Assim é que eles me vêem, eles, Marcelle, Daniel, Brunet, Jacques. O homem que quer ser livre. Come, bebe, como qualquer outro, é funcionário, não faz política, lê L’Oeuvre e Le Populaire e está em dificuldades financeiras. Mas quer ser livre, como outros desejam uma coleção de selos. A liberdade é seu jardim secreto. Sua pequena conivência para consigo mesmo. Um sujeito preguiçoso e frio, algo quimérico, razoável no fundo, que malandramente construiu para si próprio uma felicidade medíocre e sólida, feita de inércia, e que ele justifica de quando em vez mediante reflexões elevadas. Não é isso que sou?

Por fim, vemos que a questão da grande busca humana é tema que não se restringe à literatura e toma formas diversas no mundo em que vivemos, como mostra a reportagem O paradoxo do progresso, da revista Veja de 14.04.2004:

A população dos países mais ricos passa por uma crise existencial: a sensação de que no passado se vivia melhor. A história e as estatísticas, no entanto, mostram que a média dos moradores dos Estados Unidos e da Europa Ocidental nunca teve uma vida tão próspera. As pessoas vivem mais, têm mais acesso à educação e, descontados os desejos mais extravagantes, realizam como nunca os sonhos de consumo. Cinqüenta anos atrás, os objetivos de uma família americana eram a casa própria, o carro na garagem e pelo menos um dos filhos na universidade.

Hoje, seu estilo de vida excede essas expectativas, graças a um aumento de 50% na renda da classe média nos últimos 25 anos. O que hoje é comum — uma frota de carros na garagem, assistência
médica de primeira e férias no exterior — no início do século XX era privilégio de uns poucos milionários. Há muito mais: algumas doenças letais que nos anos 50 não poupavam nem sequer os muito ricos, como a poliomielite, foram praticamente erradicadas. Apesar de todos esses avanços, os psicólogos identificam um fenômeno que tem sido chamado de “hipocondria social” ou “paradoxo do progresso”: a sensação crescente de que tudo o que se conquistou com as melhorias sociais é mera
ilusão.

A idéia de que um bom padrão de vida não é garantia para a realização pessoal é antiga. Há mais de 2000 anos, o filósofo grego Aristóteles já afirmava que a felicidade se atinge pelo exercícioda virtude, e não da posse.

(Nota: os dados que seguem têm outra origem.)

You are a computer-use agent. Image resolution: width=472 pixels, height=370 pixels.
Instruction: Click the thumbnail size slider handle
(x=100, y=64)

Uma pesquisa recente realizada pelo sociólogo holandês Ruut Veenhoven, da Universidade Erasmus de Roterdã, concluiu que com uma renda anual de 10 000 dólares o indivíduo tem o suficiente para uma vida confortável em qualquer país industrializado. A partir daí, como na propaganda de cartão de crédito, existem coisas — um sentido para a vida, uma paixão e amizades — que o dinheiro não pode comprar. A melancolia que contamina as sociedades ricas do século XXI é mais complexa do que a velha frase “Dinheiro não compra felicidade”. Para o jornalista americano Gregg Easterbrook, pesquisador do Instituto Brookings, se a classe média americana não está se sentindo bem, isso é culpa de uma mistura indigesta que inclui decepção com o progresso, consumismo exacerbado,falta de novos objetivos para a vida e excesso de opções.

A partir do que se expôs, pense no que seja um projeto de vida e reflita sobre as implicações que ele tem para a realização pessoal – plena ou não. Portanto, sua tarefa aqui, agora, é elaborar um texto dissertativo-argumentativo, em prosa, analisando e discutindo a seguinte questão:

AS FORMAS DE SE ALCANÇAR A SATISFAÇÃO PESSOAL E A FELICIDADE.